Tcl Improvement Proposals: Artifact [866ff5b79f]

Artifact 866ff5b79f386e66333c0fe0f46365150a61548a6609faa874016ba55a93e691:

File tip/389.tip — part of check-in [abc545f77b] at 2016-03-17 14:06:22 on branch trunk — Updated title to reflect external standard changes (user: dkf size: 4230)
TIP:            389
Title:          Full support for Unicode 8.0 and later
Version:        $Revision: 1.4 $
Author:         Jan Nijtmans <[email protected]>
Author:         Jan Nijtmans <[email protected]>
State:          Draft
Type:           Project
Vote:           Pending
Created:        23-Aug-2011
Post-History:   
Discussions-To: Tcl Core list
Keywords:       Tcl
Tcl-Version:    8.7

~ Abstract

This TIP proposes to add full support for all characters in Unicode 8.0+,
inclusive the characters >= '''U+010000'''.

~ Summary

In order to extend the range of the characters to more than 16 bits, the type
''Tcl_UniChar'' is not big enough any more to hold all possible characters.
Changing the type of ''Tcl_UniChar'' to a 32-bit quantity is not an option, as
it will result in a binary API incompatibility.

The solution proposed in this TIP is to keep ''Tcl_UniChar'' a 16-bit
quantity, but to increase the value of TCL_UTF_MAX to 4 (from 3). Any
conversions from UTF-8 to ''Tcl_UniChar'' will convert any valid 4-byte UTF-8
sequence to a sequence of two Surrogate characters. All conversions from
UTF-16 to UTF-8 will make sure that any High Surrogate immediately followed by
a Low Surrogate will result in a single 4-byte UTF-8 character.

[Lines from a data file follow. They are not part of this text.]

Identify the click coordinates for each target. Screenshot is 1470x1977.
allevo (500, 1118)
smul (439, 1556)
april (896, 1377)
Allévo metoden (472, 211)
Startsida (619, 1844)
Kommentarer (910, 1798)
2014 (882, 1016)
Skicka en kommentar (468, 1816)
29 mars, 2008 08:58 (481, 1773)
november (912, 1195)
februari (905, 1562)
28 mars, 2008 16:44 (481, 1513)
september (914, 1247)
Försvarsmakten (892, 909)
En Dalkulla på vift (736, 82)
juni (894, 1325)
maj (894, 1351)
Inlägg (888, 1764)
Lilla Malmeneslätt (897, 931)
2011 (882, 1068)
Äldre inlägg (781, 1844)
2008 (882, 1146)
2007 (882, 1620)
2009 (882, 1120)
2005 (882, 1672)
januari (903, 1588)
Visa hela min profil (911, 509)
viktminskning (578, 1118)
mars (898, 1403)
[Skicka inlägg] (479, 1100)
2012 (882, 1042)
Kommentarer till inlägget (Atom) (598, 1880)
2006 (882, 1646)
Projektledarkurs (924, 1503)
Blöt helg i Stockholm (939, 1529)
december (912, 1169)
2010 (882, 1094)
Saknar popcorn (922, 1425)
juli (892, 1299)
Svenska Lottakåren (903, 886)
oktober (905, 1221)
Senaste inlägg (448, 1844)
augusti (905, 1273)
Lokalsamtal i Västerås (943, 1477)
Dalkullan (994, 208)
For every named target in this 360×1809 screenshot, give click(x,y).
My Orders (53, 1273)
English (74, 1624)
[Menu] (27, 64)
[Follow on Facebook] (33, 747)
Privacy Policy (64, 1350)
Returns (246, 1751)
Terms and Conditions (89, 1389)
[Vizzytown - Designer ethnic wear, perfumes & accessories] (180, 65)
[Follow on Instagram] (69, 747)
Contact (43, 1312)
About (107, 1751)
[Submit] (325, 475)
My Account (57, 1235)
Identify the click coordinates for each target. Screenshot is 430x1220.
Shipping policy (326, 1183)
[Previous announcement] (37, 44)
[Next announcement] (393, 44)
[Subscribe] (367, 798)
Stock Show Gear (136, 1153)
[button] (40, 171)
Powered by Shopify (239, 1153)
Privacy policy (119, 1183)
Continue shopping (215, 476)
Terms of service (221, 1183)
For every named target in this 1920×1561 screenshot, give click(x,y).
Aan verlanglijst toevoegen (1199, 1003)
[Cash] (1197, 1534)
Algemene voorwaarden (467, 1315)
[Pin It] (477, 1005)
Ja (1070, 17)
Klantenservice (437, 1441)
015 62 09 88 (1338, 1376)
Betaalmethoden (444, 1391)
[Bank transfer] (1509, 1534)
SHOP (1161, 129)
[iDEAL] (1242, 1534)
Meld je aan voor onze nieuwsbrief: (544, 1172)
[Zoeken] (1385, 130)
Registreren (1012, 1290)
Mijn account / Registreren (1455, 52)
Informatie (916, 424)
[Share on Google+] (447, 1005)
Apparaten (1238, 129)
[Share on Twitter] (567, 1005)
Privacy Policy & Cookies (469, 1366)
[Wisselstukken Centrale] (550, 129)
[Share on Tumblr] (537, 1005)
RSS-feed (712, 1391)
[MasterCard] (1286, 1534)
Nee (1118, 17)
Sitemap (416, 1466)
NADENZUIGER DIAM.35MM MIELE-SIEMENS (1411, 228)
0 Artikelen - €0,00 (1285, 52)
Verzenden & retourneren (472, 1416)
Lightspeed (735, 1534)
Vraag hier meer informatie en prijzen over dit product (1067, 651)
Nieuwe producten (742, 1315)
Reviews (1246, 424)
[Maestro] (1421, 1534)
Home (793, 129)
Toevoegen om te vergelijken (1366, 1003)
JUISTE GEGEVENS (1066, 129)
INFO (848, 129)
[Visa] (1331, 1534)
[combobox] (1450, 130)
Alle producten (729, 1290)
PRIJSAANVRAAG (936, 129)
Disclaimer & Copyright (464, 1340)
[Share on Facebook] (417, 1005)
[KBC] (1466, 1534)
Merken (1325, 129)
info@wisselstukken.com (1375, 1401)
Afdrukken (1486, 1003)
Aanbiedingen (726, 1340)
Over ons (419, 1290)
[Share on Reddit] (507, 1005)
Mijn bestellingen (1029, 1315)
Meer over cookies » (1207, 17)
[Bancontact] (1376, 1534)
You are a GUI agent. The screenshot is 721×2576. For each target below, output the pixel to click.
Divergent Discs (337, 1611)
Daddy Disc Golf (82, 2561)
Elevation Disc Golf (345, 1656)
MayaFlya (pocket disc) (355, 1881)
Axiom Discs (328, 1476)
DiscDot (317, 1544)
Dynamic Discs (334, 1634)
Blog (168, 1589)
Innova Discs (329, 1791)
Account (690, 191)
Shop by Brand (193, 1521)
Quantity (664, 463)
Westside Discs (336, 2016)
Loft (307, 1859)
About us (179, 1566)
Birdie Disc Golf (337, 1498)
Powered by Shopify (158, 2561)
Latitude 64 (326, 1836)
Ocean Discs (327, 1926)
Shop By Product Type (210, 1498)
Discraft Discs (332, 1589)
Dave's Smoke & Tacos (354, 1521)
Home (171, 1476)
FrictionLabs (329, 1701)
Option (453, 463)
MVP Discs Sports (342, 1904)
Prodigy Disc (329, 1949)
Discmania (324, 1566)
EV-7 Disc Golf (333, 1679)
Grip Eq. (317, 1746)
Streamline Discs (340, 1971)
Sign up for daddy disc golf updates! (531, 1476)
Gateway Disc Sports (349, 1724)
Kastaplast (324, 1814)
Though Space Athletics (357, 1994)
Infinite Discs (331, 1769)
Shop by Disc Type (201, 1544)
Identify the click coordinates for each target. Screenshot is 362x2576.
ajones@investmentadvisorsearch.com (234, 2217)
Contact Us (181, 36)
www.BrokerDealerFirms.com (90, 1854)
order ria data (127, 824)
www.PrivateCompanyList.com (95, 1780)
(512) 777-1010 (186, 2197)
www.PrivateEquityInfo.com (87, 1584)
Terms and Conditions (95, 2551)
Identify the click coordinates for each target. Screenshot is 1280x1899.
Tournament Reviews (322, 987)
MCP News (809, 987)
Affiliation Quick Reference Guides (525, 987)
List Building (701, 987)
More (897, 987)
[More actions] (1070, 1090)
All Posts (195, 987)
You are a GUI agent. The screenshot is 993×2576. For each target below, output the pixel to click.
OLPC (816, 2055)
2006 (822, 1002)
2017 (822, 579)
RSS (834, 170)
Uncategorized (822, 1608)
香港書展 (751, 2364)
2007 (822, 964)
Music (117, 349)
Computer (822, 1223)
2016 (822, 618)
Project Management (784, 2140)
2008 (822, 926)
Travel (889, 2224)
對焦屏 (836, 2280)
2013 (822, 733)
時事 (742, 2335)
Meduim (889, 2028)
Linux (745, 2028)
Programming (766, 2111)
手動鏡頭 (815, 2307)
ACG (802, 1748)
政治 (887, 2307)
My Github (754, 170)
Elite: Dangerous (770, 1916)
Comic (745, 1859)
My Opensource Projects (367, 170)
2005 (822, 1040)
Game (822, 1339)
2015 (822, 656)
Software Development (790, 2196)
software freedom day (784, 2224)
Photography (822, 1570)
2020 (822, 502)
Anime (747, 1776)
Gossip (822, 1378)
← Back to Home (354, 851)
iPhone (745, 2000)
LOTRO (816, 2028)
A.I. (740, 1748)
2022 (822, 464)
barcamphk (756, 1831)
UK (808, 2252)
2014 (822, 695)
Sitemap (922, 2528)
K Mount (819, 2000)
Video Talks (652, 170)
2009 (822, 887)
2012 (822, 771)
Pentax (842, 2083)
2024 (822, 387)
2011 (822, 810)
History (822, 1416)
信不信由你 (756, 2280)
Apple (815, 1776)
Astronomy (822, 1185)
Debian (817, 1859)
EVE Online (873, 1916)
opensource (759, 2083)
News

This can be done in a binary compatible way: No source code of existing
extensions need to be modified. As long as no characters >= '''U+010000''' or
Surrogates are used, all functions provided by the Tcl library will function
as before. There are few functions which currently return a value of type
''Tcl_UniChar'', those will be modified to return an int in stead.

~ Rationale

As Unicode 8.0, and future Unicode versions, will supply more and more
characters outside the 16-bit range, it would be useful if Tcl supports
that as well.

~ Specification

This document proposes:

 * Change the functions ''Tcl_UniCharToUtf'' and ''UnicodeToUtfProc'' such
   that when they are fed with a valid High Surrogate followed by a Low
   Surrogate, the result will be a single 4-byte UTF-8 character.

 * Change the functions ''Tcl_UtfToUniChar'' and ''UtfToUnicodeProc'' such
   that when they are fed with a valid 4-byte UTF-8 character, the first call
   will return a High Surrogate character, and the next call will return a Low
   Surrogate character.

 * The following functions, which currently return a Tcl_UniChar, will be
   changed to return an int instead:

 > * ''Tcl_UniCharAtIndex''

 > * ''Tcl_UniCharToLower''

 > * ''Tcl_UniCharToTitle''

 > * ''Tcl_UniCharToUpper''

 > * ''Tcl_GetUniChar''

 * Extend tclUniData.c to include all Unicode 8.0 characters up to
   '''U+02FA20'''.  A special case will be made for the functions
   ''Tcl_UniCharIsGraph'' and ''Tcl_UniCharIsPrint'' for the characters in the
   range '''U+0E0100''' - '''U+0E01EF''', otherwise it would almost double the
   Unicode table size.

~ Compatibility

As long as no Surrogates or characters >= '''U+010000''' are used, all
functions behave exactly the same as before. The only way that
''Tcl_UniCharToUtf'' can produce a 4-byte output is when Surrogates or
characters >= '''U+010000''' are used.

Extension that want to be compatible with any Tcl version, can include tcl.h
as follows:

|#define TCL_UTF_MAX 4
|#include <tcl.h>

or they can call the C compiler with the additional argument -DTCL_UTF_MAX=4,
in order to be sure that UTF-8 representations of length 4 can be
handled. This way, the extension can be used with any Tcl version, whether it
supports Surrogates or not.

Apart from this, it is advisable to initialize the variable where the chPtr
argument from ''Tcl_UtfToUniChar'' points to, as this location is used to
remember whether the High Surrogate is already produced or not. Not doing so
when the first character of a string is a character > '''U+010000''' might
result in a Low Surrogate character only. This danger, however unlikely, only
exists for the first character in a string, and it only occurs when the
(random) value is exactly equal to the expected High Surrogate.

~ Reference Implementation

A reference implementation is available at http://core.tcl.tk/tcl in branch
tip-389-impl

~ Copyright

This document has been placed in the public domain.